RECORDED DATA below:

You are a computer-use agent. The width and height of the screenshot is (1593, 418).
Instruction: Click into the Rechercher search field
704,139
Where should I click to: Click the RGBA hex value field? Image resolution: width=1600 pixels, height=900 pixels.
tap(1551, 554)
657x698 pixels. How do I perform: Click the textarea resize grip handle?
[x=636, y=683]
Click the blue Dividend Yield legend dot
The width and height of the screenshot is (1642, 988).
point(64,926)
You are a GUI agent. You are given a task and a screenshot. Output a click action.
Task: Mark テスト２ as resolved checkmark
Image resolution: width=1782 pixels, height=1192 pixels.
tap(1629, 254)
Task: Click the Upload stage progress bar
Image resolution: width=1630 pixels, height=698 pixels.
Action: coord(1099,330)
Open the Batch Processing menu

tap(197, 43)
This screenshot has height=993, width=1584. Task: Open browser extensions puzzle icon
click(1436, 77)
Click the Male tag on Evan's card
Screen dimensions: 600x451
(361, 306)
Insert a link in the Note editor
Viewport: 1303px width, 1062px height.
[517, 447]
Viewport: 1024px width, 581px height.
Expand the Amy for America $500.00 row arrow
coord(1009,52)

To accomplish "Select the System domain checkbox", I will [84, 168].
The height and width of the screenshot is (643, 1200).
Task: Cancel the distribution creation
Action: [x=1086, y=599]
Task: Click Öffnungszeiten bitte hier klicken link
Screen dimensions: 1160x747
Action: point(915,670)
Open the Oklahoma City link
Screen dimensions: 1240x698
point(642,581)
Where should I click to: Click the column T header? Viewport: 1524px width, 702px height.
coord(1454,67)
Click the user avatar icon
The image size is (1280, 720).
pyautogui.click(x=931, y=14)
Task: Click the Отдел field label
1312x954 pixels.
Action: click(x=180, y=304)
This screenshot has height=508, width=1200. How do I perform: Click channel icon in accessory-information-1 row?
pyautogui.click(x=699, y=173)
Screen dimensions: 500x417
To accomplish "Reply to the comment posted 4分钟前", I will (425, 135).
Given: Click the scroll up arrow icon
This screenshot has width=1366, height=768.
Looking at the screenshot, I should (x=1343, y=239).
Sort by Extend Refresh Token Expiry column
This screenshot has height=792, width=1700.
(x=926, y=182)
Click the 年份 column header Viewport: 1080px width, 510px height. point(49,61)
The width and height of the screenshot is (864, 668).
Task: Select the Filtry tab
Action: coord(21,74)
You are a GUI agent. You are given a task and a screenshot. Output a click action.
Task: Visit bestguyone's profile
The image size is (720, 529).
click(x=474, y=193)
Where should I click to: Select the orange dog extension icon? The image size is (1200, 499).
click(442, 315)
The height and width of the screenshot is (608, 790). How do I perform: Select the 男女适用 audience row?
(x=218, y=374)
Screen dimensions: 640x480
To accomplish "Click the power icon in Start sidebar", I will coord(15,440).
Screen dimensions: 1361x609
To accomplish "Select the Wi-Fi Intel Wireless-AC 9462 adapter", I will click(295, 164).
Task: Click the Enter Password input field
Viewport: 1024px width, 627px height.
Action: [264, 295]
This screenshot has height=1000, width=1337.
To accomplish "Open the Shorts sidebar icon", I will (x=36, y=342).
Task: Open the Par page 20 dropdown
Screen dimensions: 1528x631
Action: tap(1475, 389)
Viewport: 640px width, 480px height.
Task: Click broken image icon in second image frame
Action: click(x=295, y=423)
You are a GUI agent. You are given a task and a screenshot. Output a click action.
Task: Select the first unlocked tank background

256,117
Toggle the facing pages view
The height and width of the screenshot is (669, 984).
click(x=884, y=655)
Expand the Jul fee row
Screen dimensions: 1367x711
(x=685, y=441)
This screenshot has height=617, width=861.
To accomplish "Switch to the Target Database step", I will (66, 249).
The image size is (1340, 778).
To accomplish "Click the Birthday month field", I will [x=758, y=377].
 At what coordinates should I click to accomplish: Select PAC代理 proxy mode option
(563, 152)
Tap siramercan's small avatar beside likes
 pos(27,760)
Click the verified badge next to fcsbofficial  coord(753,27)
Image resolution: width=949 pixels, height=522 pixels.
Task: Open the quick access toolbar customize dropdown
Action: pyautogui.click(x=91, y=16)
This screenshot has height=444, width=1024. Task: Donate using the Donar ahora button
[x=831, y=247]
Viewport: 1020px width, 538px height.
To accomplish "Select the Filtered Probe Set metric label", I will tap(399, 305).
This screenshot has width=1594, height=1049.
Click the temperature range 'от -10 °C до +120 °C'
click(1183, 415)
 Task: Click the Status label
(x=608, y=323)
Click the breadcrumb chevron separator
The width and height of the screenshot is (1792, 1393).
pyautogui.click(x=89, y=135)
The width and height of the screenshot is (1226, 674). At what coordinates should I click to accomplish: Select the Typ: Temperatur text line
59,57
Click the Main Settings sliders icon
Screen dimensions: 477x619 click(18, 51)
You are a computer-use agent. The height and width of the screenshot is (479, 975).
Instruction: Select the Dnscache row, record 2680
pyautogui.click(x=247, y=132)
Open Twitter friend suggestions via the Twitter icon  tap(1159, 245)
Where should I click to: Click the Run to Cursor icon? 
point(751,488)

End of RECORDED DATA.

### [WORK INSTRUCTION]
Please repeat word for word the lines above that run from the beginning through the line containing "Given: Click the scroll up arrow icon", keeping both the first and that last line.

### [THE COMPLETED TASK]
You are a computer-use agent. The width and height of the screenshot is (1593, 418).
Instruction: Click into the Rechercher search field
704,139
Where should I click to: Click the RGBA hex value field? Image resolution: width=1600 pixels, height=900 pixels.
tap(1551, 554)
657x698 pixels. How do I perform: Click the textarea resize grip handle?
[x=636, y=683]
Click the blue Dividend Yield legend dot
The width and height of the screenshot is (1642, 988).
point(64,926)
You are a GUI agent. You are given a task and a screenshot. Output a click action.
Task: Mark テスト２ as resolved checkmark
Image resolution: width=1782 pixels, height=1192 pixels.
tap(1629, 254)
Task: Click the Upload stage progress bar
Image resolution: width=1630 pixels, height=698 pixels.
Action: coord(1099,330)
Open the Batch Processing menu

tap(197, 43)
This screenshot has height=993, width=1584. Task: Open browser extensions puzzle icon
click(1436, 77)
Click the Male tag on Evan's card
Screen dimensions: 600x451
(361, 306)
Insert a link in the Note editor
Viewport: 1303px width, 1062px height.
[517, 447]
Viewport: 1024px width, 581px height.
Expand the Amy for America $500.00 row arrow
coord(1009,52)

To accomplish "Select the System domain checkbox", I will [84, 168].
The height and width of the screenshot is (643, 1200).
Task: Cancel the distribution creation
Action: [x=1086, y=599]
Task: Click Öffnungszeiten bitte hier klicken link
Screen dimensions: 1160x747
Action: point(915,670)
Open the Oklahoma City link
Screen dimensions: 1240x698
point(642,581)
Where should I click to: Click the column T header? Viewport: 1524px width, 702px height.
coord(1454,67)
Click the user avatar icon
The image size is (1280, 720).
pyautogui.click(x=931, y=14)
Task: Click the Отдел field label
1312x954 pixels.
Action: click(x=180, y=304)
This screenshot has height=508, width=1200. How do I perform: Click channel icon in accessory-information-1 row?
pyautogui.click(x=699, y=173)
Screen dimensions: 500x417
To accomplish "Reply to the comment posted 4分钟前", I will (425, 135).
Given: Click the scroll up arrow icon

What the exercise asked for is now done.